- Given exercise:
Output as a numbered list the lines from the line with "Where should I" up to and including the line with "Action: 815,134", leaving out any blank lines.

** start of Given information **

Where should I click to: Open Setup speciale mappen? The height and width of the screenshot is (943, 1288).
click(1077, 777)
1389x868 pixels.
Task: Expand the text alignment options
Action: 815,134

** end of Given information **
** start of Given information **

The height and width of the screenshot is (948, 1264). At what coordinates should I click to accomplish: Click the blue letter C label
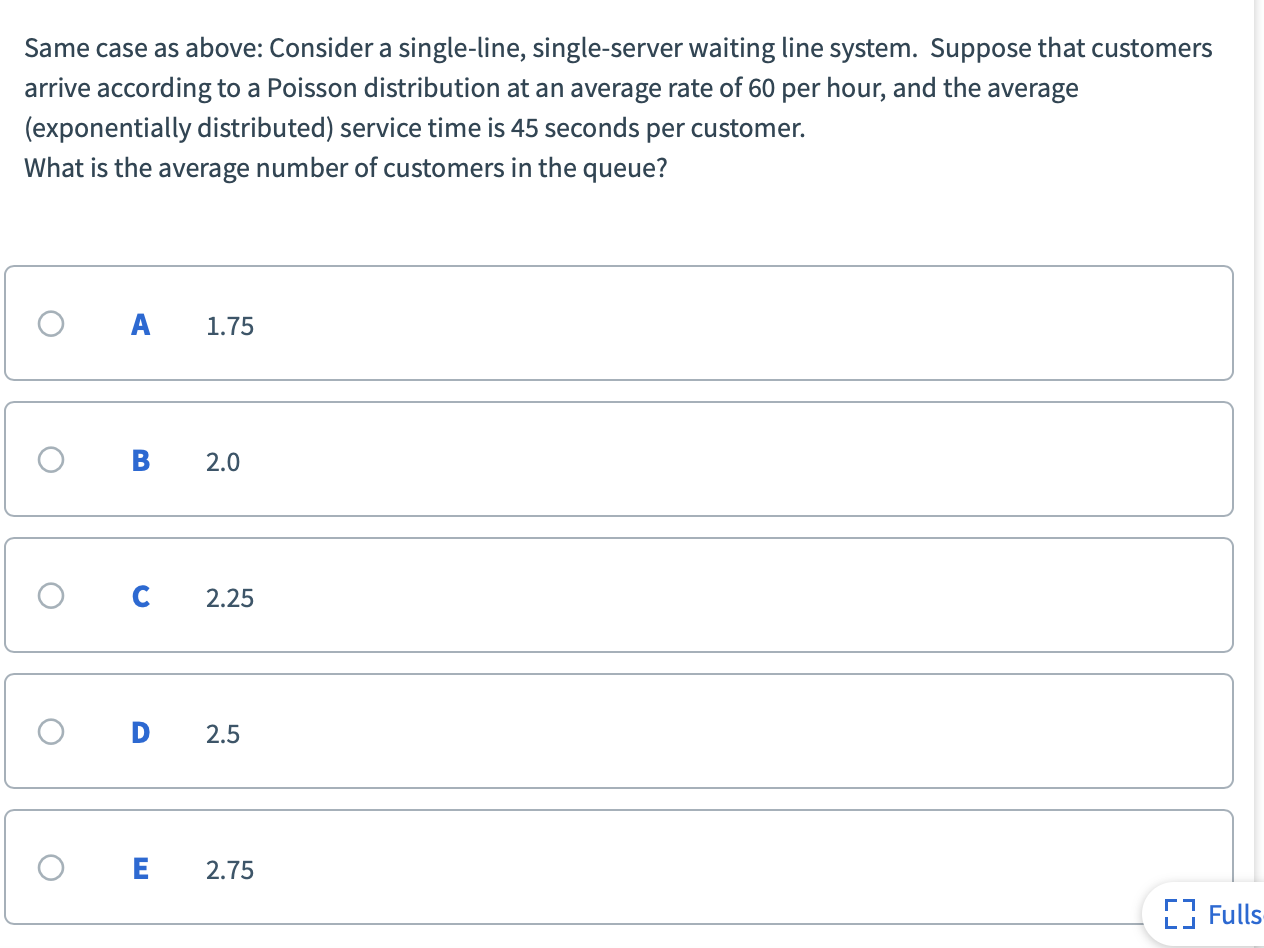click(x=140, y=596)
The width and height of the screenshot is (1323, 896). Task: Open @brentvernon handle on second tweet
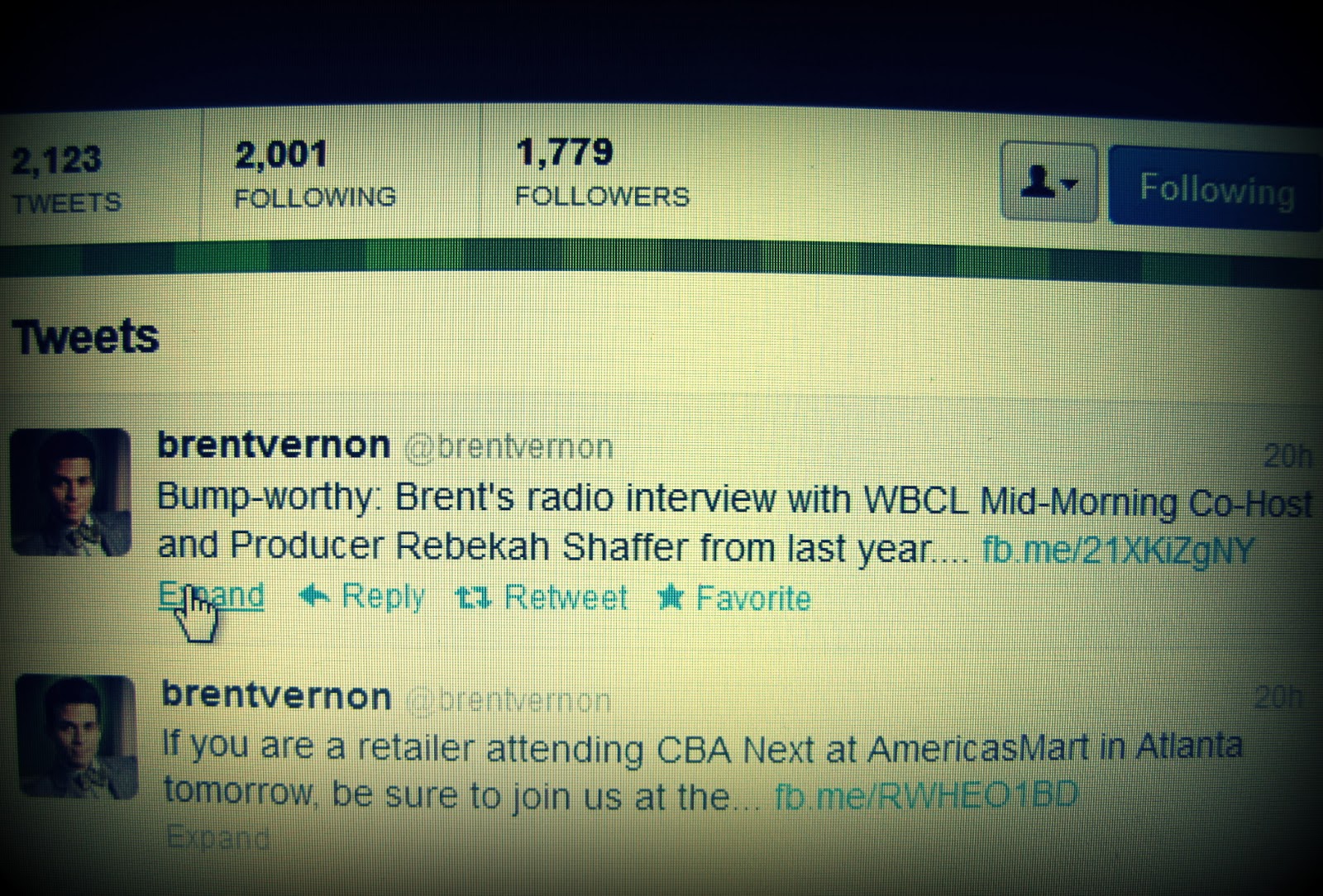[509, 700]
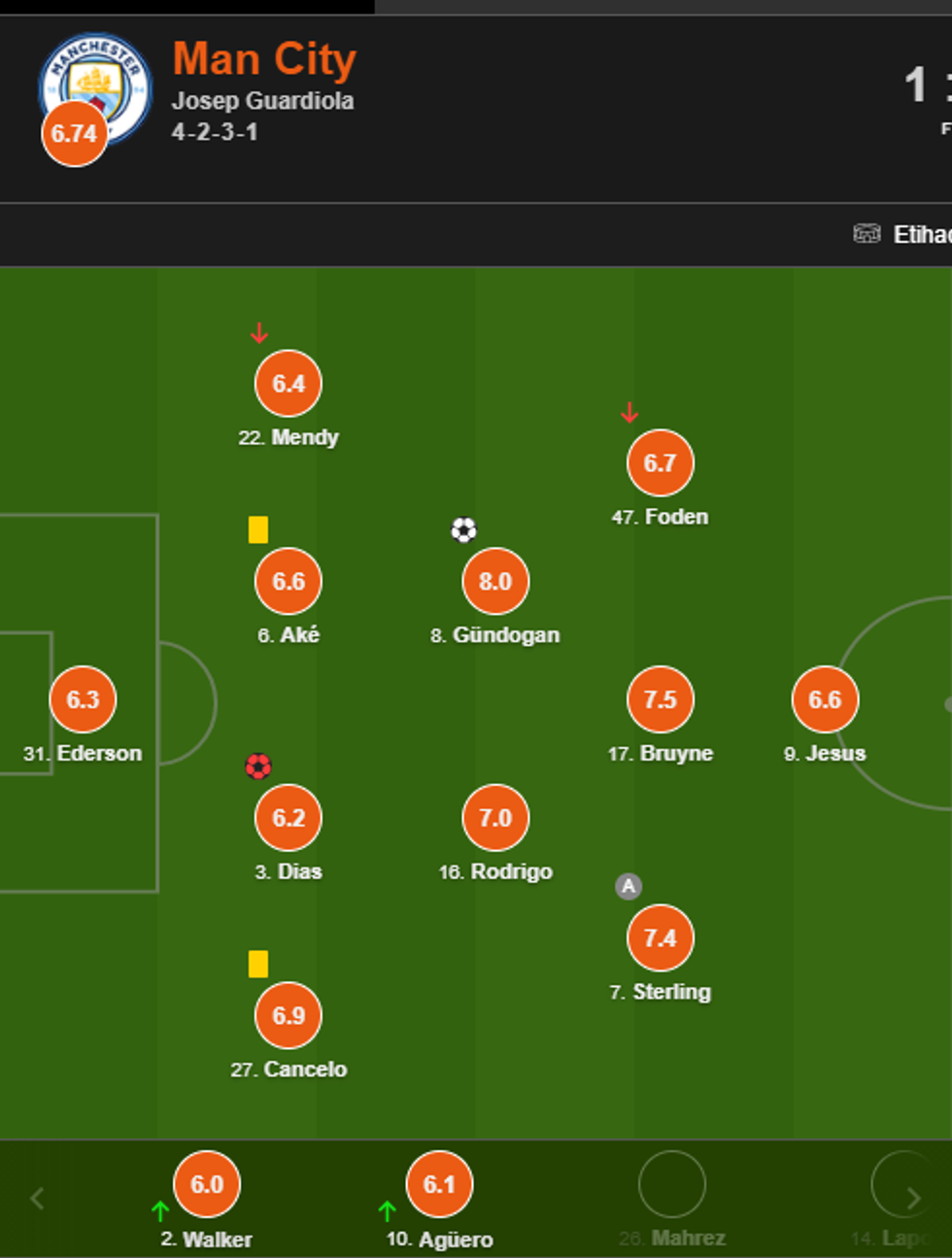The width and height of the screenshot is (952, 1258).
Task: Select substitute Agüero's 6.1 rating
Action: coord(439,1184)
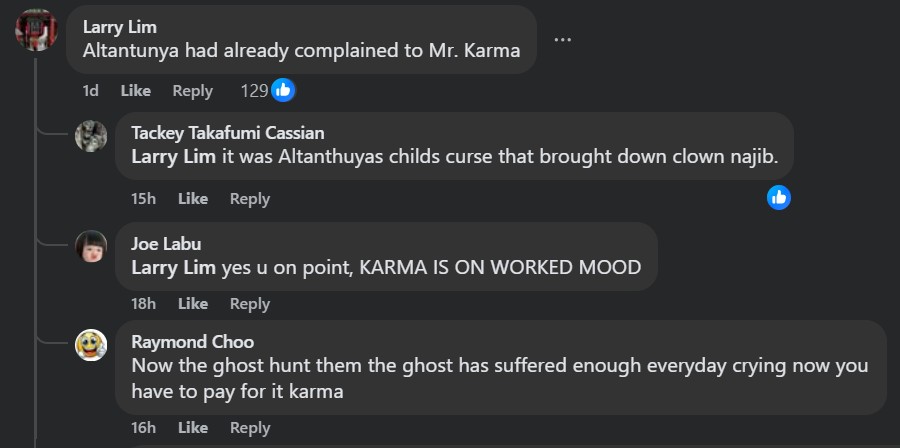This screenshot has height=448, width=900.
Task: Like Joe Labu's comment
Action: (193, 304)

** end of Given information **
** start of Given information **

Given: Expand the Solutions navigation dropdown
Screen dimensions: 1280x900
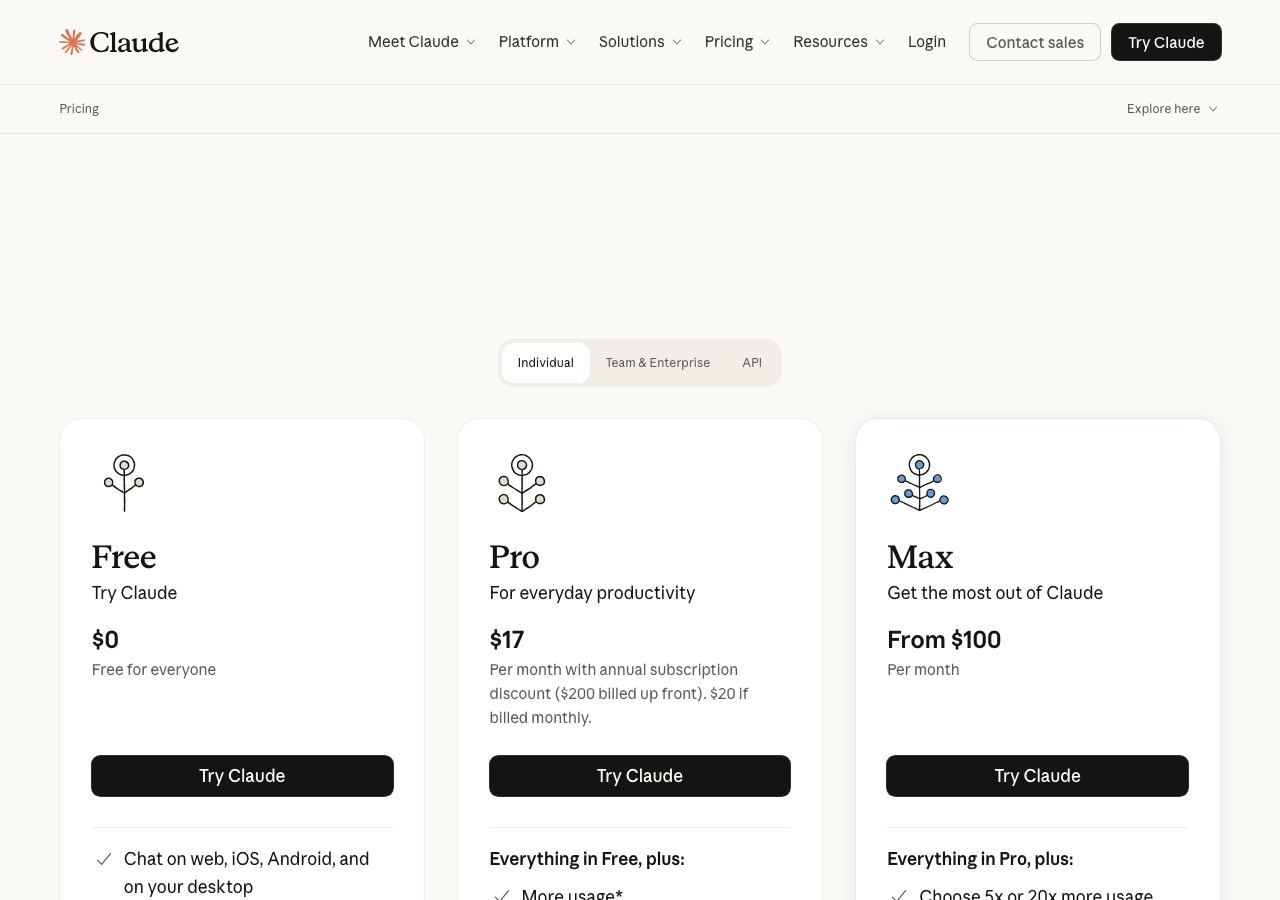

** end of Given information **

- Correct response:
1. Where should I click to: Open Setup speciale mappen? The height and width of the screenshot is (943, 1288).
2. click(1077, 777)
3. 1389x868 pixels.
4. Task: Expand the text alignment options
5. Action: 815,134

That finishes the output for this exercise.